Base solution for your next web application
Open Closed

I'm experiencing some bugs when user has wrong date #2433


User avatar
0
luizluan created

My test team found this bug by accident, someone picked up a laptop that was stored and had a battery problem and tried to access the system.

My site uses digital certificate. When the user's computer time or date is incorrect, the system does not log in, so far so good, the problem is that sometimes the login works, most system functionality fails, and some queries bring other tenants' data. Is there any way to solve this easy. Or I will have to go by the hard way that would check the date of the client in javascript and compare with that of the server.

:mrgreen:


7 Answer(s)
  • User Avatar
    0
    luizluan created

    up

  • User Avatar
    0
    hikalkan created
    Support Team

    Your case seems very interesting.

    My site uses digital certificate. When the user's computer time or date is incorrect, the system does not log in, so far so good, the problem is that sometimes the login works, most system functionality fails

    This is a feature of certificates, not related to ABP. ABP has no mechanism to check date and prevent or allow user to access resources.

    and some queries bring other tenants' data.

    I could not understand how this is related to time problem. Bringing other tenant's data is very serious problem, but it can not be related to certificate problem. This can be related to a bug of your code or a bug of ABP framework. In any case, can you repeat it without that certificate problem? If you believe that's a bug, please create an issue on our github page.

  • User Avatar
    0
    luizluan created

    The problem is not related to the time my team went wrong, I made several tests changing the time and date and it did not occur. It seems to be a bit random when the system loses the session, after leaving the browser with the site open for a long period.

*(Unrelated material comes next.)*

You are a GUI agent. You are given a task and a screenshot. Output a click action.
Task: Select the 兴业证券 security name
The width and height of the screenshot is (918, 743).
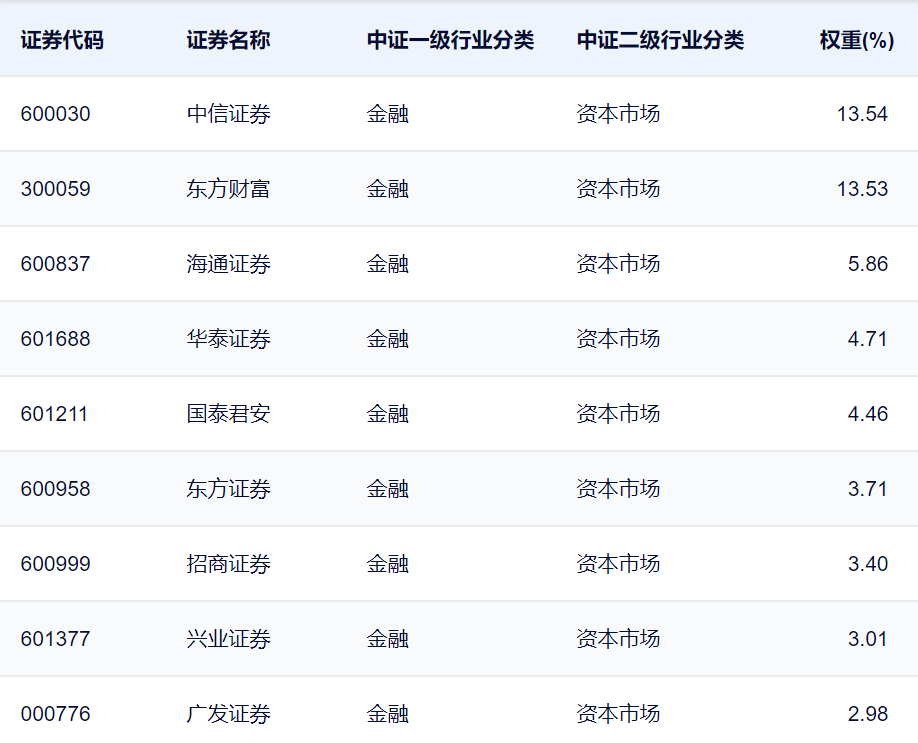tap(228, 638)
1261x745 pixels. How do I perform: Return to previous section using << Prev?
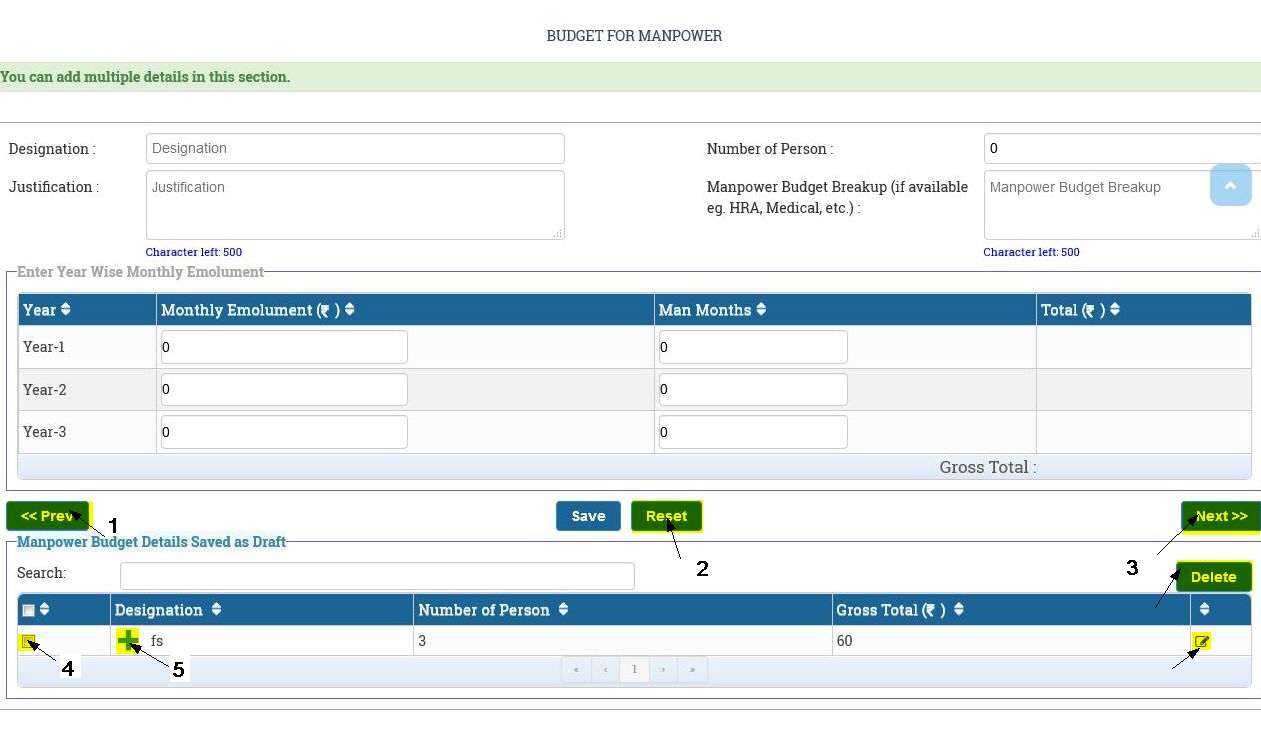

    I will do more tests and if I find out the cause I report here in this forum and github immediately.

  • User Avatar
    0
    ismcagdas created
    Support Team

    Thanks for your work @luizluan.

  • User Avatar
    0
    luizluan created

    Well I seem to have found the problem, since I have two open tabs, and I logout one, the system has several errors. But certain things work, exactly on two tables in my system. Both are as follows.

    public abstract class PersonBase<TEntity, TPrimaryKey> : FullAuditedEntity<TPrimaryKey>
            where TEntity : class, IEntity<TPrimaryKey>
            where TPrimaryKey : struct
    
        {
    
            public const int MaxFirstNameLength = 50;
            public const int MaxLastNameLength = 50;
            public const int MaxMiddleNameLength = 150;
    
            [Required, MaxLength(MaxFirstNameLength)]
            public virtual string FirstName { get; set; }
            [Required, MaxLength(MaxLastNameLength)]
            public virtual string LastName { get; set; }
            [MaxLength(MaxMiddleNameLength)]
            public virtual string MiddleName { get; set; }
            [Required]
            public virtual DateTime BirthDate { get; set; }
            public virtual DateTime? DeathDate { get; set; }
            public virtual string OwnPersonCode { get; set; }
            [DefaultValue("/App/Main/images/faceless.jpeg")]
            public virtual string UrlPicture { get; set; }
    }
    
    
     [Table("McTwPeople")]
        public class Person : PersonBase<Person, Guid>, IMustHaveTenant
        {
            public virtual SexType SexType { get; set; }
            public virtual SuffixType SuffixType { get; set; }
            public virtual EducationType EducationType { get; set; }
            public virtual MaritalType MaritalType { get; set; }
            public virtual RaceType RaceType { get; set; }
            public virtual ReligionType ReligionType { get; set; }
            public virtual int TenantId { get; set; }
            public Person()
            {
            }
        }
    

    I have two tables like this, it seems that both give the same error, when the user is logged everything works perfectly, when the logout is done the gets in that table they start to bring data from other tenants.

  • User Avatar
    0
    luizluan created

    :|

  • User Avatar
    0
    ismcagdas created
    Support Team

    Hi,

    This is the expected behaviour. When you login to app in another tab, ABP sets a new cookie for new logged in user and your old TAB uses this cookie for the server requests.